Jesus bezeugte sein Leiden, sein Sterben und sein Siegen. Er bezeugte auch seine Auferstehung und seine Himmelfahrt und seine glorreiche Einsetzung in den Thron seines Vaters, so wie es der Heilige Geist schon tausend Jahre zuvor durch David bezeugt hatte: „Der Herr sprach zu meinem Herrn: Setze dich zu meiner Rechten, bis ich deine Feinde zum Schemel deiner Füße mache“ (Ps. 110,1). Diese Verheißung schließt auch den Islam mit ein.

Throne sind im Orient oft breite Couchen, so daß der Herrscher Ehrengäste neben sich setzen kann, um sie scheinbar am Mitherrschen und an seiner Ehre zu beteiligen.

In der Zentrale der Weltgeschichte verhält es sich jedoch anders. Dort hat der Vater dem Sohn tatsächlich alle Gewalt im Himmel und auf Erden übergeben. Er fürchtet nicht, daß sein Sohn mit dieser Vollmacht einen Aufruhr im Himmel gegen ihn anzetteln könnte, denn Jesus ist sanftmütig und von Herzen demütig (Mt. 11,29).

Alle Herrlichkeit, Macht, Reichtum, Weisheit, Stärke, Ehre, Ruhm, Lob und Segen sind in dem, der auf dem Thron sitzt, und im Lamm konzentriert (Offb. 5,12). Jesus nannte in dieser letzten seiner Verheißungen an die Gemeinden Kleinasiens, Gott aufs neue seinen Vater! Die Strahlkraft der Sonne verblaßt neben der Herrlichkeit des Vaters und des Sohnes. Muhammad leugnet zwar im Qur’an 17mal die Gottessohnschaft Christi. Das aber ändert nichts an der Tatsache, daß der Sohn mit seinem Vater zusammen auf einem Thron sitzt und die Weltgeschichte fest in seinen Händen hält.

Die verborgene Herrlichkeit des Thrones Gottes erhellt sich, wenn wir begreifen, wie Jesus den Gemeindeleiter von Laodizea behandelte, leitete und ermutigte: Dem gleichgültigen Prediger, der mit seiner Liebe zum Geld eine große Schuld auf sich geladen hatte, der das schärfste Drohwort aus dem Munde seines Herrn hörte und den der dringendste Bußruf erreichte, diesem Versager bot Jesus seine innigste Liebe und seine höchste Verheißung an!

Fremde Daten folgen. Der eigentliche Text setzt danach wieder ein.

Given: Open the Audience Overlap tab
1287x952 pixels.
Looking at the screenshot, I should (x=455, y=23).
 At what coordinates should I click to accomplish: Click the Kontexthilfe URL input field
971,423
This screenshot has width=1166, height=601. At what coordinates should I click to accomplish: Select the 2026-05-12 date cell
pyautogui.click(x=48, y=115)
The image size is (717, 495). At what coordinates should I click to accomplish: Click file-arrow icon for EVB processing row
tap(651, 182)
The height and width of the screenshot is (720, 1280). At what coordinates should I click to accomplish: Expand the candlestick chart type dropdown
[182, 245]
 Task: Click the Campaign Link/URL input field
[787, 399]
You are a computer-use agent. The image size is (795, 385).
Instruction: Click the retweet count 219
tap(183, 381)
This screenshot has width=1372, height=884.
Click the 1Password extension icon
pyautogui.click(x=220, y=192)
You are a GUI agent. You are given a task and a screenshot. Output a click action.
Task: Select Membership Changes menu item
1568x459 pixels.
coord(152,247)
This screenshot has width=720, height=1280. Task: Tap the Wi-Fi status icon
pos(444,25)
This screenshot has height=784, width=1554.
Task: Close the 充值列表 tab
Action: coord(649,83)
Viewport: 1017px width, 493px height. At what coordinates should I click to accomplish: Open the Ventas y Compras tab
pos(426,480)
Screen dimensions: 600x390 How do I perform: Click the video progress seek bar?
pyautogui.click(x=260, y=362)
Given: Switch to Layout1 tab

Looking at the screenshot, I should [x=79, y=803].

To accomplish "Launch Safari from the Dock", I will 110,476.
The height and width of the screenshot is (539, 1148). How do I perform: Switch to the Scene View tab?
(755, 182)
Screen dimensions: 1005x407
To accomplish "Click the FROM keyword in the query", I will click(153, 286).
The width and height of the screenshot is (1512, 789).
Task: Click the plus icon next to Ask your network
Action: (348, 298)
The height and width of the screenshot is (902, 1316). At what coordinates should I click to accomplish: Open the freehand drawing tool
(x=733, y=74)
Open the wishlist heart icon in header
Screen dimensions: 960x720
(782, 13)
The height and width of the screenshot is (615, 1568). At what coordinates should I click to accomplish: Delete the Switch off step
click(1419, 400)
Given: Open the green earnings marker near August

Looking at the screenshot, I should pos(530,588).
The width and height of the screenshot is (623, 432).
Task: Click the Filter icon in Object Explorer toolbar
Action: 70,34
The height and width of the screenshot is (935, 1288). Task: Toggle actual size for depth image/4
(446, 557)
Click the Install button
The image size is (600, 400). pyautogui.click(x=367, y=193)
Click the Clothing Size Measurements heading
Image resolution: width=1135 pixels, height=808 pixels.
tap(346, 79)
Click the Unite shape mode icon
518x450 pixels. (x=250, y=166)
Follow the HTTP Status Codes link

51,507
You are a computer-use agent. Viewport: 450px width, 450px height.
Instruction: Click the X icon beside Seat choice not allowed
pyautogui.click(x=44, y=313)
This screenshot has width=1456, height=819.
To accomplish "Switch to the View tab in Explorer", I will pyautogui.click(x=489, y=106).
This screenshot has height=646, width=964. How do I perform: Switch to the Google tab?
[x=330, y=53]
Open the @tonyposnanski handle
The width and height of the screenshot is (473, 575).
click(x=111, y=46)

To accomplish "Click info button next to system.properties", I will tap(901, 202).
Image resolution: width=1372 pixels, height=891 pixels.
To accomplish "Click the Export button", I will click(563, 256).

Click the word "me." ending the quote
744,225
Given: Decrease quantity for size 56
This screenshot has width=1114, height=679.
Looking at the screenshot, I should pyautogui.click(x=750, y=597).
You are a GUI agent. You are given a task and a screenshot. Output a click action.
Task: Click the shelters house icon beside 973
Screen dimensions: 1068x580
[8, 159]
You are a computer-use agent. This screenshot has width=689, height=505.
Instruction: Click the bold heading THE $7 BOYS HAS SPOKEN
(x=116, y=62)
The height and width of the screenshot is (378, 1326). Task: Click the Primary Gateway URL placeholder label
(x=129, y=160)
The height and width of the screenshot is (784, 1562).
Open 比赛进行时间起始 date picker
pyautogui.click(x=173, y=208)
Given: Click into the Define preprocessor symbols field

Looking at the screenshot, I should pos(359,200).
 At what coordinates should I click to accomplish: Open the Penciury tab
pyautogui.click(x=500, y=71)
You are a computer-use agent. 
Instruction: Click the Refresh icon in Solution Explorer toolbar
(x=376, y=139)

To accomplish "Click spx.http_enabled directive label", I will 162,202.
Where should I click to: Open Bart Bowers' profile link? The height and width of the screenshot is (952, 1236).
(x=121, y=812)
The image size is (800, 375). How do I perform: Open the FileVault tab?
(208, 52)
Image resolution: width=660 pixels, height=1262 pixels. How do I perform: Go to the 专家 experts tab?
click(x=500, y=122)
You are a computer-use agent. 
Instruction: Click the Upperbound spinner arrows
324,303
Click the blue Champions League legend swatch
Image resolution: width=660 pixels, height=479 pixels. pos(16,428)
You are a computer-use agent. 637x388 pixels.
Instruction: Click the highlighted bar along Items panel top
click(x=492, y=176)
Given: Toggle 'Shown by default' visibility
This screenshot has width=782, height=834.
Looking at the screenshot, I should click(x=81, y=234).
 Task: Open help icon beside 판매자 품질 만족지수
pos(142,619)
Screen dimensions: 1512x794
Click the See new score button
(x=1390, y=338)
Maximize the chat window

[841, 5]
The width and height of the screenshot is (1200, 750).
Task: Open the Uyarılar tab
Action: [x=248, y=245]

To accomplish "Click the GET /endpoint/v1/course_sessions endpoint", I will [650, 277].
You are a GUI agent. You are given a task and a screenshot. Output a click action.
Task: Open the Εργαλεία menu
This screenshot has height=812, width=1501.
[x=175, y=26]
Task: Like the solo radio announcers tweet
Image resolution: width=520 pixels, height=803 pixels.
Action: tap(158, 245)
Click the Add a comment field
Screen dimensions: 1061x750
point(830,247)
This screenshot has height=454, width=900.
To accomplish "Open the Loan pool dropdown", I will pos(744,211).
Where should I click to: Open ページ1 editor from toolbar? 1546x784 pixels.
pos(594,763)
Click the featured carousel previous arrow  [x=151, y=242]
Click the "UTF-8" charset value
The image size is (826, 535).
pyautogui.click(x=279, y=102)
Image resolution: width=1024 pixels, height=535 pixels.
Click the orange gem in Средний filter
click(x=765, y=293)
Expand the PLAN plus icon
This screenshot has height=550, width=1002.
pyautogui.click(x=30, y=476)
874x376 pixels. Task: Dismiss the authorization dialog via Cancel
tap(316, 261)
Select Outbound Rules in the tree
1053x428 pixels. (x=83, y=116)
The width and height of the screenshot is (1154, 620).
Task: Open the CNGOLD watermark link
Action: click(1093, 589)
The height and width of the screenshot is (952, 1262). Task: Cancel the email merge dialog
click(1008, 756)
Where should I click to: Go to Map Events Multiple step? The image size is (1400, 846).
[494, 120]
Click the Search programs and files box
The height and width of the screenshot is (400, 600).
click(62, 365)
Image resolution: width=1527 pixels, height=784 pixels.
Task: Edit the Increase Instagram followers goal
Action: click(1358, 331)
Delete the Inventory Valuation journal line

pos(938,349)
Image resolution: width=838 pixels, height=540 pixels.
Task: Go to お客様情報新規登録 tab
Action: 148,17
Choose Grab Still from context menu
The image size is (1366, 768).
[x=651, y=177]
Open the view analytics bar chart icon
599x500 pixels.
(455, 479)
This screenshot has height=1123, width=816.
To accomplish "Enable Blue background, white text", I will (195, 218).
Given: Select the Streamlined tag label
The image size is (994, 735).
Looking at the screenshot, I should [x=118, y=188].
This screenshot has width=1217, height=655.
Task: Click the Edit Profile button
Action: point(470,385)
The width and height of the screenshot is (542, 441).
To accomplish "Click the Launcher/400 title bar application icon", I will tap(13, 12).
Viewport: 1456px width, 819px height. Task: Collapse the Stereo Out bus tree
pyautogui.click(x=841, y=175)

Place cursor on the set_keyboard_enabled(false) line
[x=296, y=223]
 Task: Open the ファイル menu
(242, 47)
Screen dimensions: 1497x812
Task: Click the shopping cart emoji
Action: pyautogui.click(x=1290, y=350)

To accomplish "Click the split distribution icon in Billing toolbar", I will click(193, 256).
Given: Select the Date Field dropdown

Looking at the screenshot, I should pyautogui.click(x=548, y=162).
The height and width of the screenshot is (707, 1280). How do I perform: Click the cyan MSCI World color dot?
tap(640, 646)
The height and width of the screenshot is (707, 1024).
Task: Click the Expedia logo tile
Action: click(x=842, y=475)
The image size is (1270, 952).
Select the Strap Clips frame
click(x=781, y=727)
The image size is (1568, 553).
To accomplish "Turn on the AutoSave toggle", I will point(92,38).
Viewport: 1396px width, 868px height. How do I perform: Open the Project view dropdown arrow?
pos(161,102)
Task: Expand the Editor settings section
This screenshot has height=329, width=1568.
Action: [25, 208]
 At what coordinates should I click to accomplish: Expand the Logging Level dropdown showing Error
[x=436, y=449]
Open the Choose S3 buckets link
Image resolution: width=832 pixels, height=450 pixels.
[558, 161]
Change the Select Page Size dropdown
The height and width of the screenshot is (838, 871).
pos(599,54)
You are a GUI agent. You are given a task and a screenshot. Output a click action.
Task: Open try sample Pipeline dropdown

Dieser Elende sollte mit Jesus zusammen auf seinem Thron sitzen, mit ihm herrschen, richten und seine Herrlichkeit sehen.

Der Thron Gottes und seines Lammes bedeutet also nicht allein Herrlichkeit, Macht, Hoheit und Gericht, sondern vor allem die Liebe Gottes, die alles menschliche Denken übersteigt. Die Heilige Dreieinigkeit ist bereit, jeden zerbrochenen Sünder anzunehmen und ihn in sich aufzunehmen, wenn er dem Zug der Liebe Christi gehorcht und sich von seiner Bosheit, seiner Lüge und seinem Stolz lösen läßt (Joh. 17,20-24).

Jesus ringt um jeden seiner Nachfolger. Keiner ist für ihn zu schlecht. Er gibt auch dich nicht auf. Die Seile seiner Liebe ziehen an jedem verlorenen Sohn und jeder verlorenen Tochter und ganz besonders an jedem schuldig gewordenen Gemeindeleiter.